1. **Install pytest**
   ```bash
   pip install pytest
   ```

2. **Run Tests**
   ```bash
   cd cleaneasy
   pytest tests/
   ```

   Tests cover:
   - Initialization and data conversion (`test_core.py`, `test_utils.py`)
   - Cleaning methods (e.g., `impute_knn`, `remove_outliers_isolation_forest`)
   - Validation functions (e.g., `check_skewness`, `check_normality`)

## Contributing

We welcome contributions to `CleanEasy`! To contribute:

1. **Fork the Repository**
   ```bash
   git clone https://github.com/CyberMatic-AmAn/cleaneasy.git
   cd cleaneasy
   ```

2. **Create a Branch**
   ```bash
   git checkout -b feature/your-feature-name
   ```

3. **Make Changes**
   - Add new features or fix bugs in `cleaneasy/`.
   - Update tests in `tests/`.
   - Document changes in `docs/` if necessary.

4. **Run Tests**
   Ensure all tests pass: `pytest tests/`.

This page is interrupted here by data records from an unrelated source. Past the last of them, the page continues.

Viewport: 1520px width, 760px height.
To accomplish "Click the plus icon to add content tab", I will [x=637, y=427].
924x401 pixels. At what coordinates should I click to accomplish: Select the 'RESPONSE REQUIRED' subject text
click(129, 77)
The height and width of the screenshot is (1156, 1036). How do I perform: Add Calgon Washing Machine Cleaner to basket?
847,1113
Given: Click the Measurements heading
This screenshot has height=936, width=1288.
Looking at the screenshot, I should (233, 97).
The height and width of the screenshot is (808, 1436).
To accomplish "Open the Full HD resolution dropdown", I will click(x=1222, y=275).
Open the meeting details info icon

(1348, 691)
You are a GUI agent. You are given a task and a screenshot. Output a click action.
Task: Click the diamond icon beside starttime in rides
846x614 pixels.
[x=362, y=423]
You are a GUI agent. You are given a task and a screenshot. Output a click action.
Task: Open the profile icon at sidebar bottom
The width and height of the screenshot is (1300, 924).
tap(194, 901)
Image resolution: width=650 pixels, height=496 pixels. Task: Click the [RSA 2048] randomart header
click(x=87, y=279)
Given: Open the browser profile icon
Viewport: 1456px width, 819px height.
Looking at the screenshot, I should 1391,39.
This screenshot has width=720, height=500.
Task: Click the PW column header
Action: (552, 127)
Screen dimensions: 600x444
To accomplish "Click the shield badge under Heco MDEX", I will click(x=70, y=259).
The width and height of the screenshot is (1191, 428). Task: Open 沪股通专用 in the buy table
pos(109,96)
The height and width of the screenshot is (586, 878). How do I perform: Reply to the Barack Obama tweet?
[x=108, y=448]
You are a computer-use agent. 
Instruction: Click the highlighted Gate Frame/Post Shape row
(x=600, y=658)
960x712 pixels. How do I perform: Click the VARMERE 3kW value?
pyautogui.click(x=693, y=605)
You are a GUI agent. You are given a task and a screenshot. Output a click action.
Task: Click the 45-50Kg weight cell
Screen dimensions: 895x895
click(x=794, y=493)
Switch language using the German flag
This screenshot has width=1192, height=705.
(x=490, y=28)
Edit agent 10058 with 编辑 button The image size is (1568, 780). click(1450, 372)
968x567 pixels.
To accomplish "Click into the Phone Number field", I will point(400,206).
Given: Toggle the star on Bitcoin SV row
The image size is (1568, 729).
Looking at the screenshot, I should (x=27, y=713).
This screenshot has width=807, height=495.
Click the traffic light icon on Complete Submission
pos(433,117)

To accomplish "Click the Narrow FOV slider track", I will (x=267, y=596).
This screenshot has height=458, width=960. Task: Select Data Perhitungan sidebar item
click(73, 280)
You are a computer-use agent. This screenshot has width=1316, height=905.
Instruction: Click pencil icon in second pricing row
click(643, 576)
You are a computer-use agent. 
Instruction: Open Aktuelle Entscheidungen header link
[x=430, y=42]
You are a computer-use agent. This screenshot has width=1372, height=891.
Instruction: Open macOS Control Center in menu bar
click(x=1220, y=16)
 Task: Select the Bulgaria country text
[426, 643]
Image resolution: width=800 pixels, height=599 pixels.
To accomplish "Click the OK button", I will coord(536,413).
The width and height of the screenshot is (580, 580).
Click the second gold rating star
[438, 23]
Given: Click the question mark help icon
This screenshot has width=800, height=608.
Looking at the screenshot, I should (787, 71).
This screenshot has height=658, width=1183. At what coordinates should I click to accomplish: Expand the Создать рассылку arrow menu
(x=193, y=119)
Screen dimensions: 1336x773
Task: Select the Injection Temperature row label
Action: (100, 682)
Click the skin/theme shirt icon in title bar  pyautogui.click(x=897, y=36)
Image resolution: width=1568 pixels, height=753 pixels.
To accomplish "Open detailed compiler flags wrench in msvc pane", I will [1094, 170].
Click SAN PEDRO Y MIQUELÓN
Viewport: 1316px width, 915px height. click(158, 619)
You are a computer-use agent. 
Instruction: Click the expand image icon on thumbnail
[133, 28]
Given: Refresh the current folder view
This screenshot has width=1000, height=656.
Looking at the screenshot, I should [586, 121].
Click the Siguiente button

5. **Submit a Pull Request**
   - Push your branch: `git push origin feature/your-feature-name`.
   - Open a pull request on GitHub with a clear description of changes.

6. **Report Issues**
   - Use the GitHub Issues page to report bugs or suggest features.
   - Include detailed descriptions and reproduction steps.

## License

`CleanEasy` is licensed under the MIT License. See the [LICENSE](./LICENSE) file for details.

## Contact and Support

- **Email**: exehyper999@gmail.com (replace with your contact)
- **GitHub Issues**: [github.com/CyberMatic-AmAn/cleaneasy/issues](https://github.com/CyberMatic-AmAn/cleaneasy/issues)
- **Documentation**: [https://github.com/CyberMatic-AmAn/cleaneasy](https://github.com/CyberMatic-AmAn/cleaneasy)

For support, open an issue on GitHub or contact the maintainer directly.

## FAQ

### Why do I get an NLTK error when using `tokenize_text`?
Ensure NLTK data is downloaded:
```python
import nltk
nltk.download('punkt')
nltk.download('punkt_tab')
nltk.download('wordnet')
```

### Why is the output not colored?
- Verify `colorama` is installed: `pip show colorama`.
- Ensure your terminal supports ANSI colors (e.g., Windows Terminal, VS Code).
- Check that `colorama.init()` is called in `main.py`.

### How do I add a new cleaning method?
- Add the method to `cleaneasy/core.py` in the `CleanEasy` class.
- Ensure it returns `self` for method chaining.
- Update tests in `tests/test_core.py`.
- Document the method in `docs/` and this `README.md`.

### Can I use `CleanEasy` with large datasets?
Yes, but performance depends on the methods used (e.g., `impute_knn` and `remove_outliers_isolation_forest` can be computationally intensive). Test with a sample first.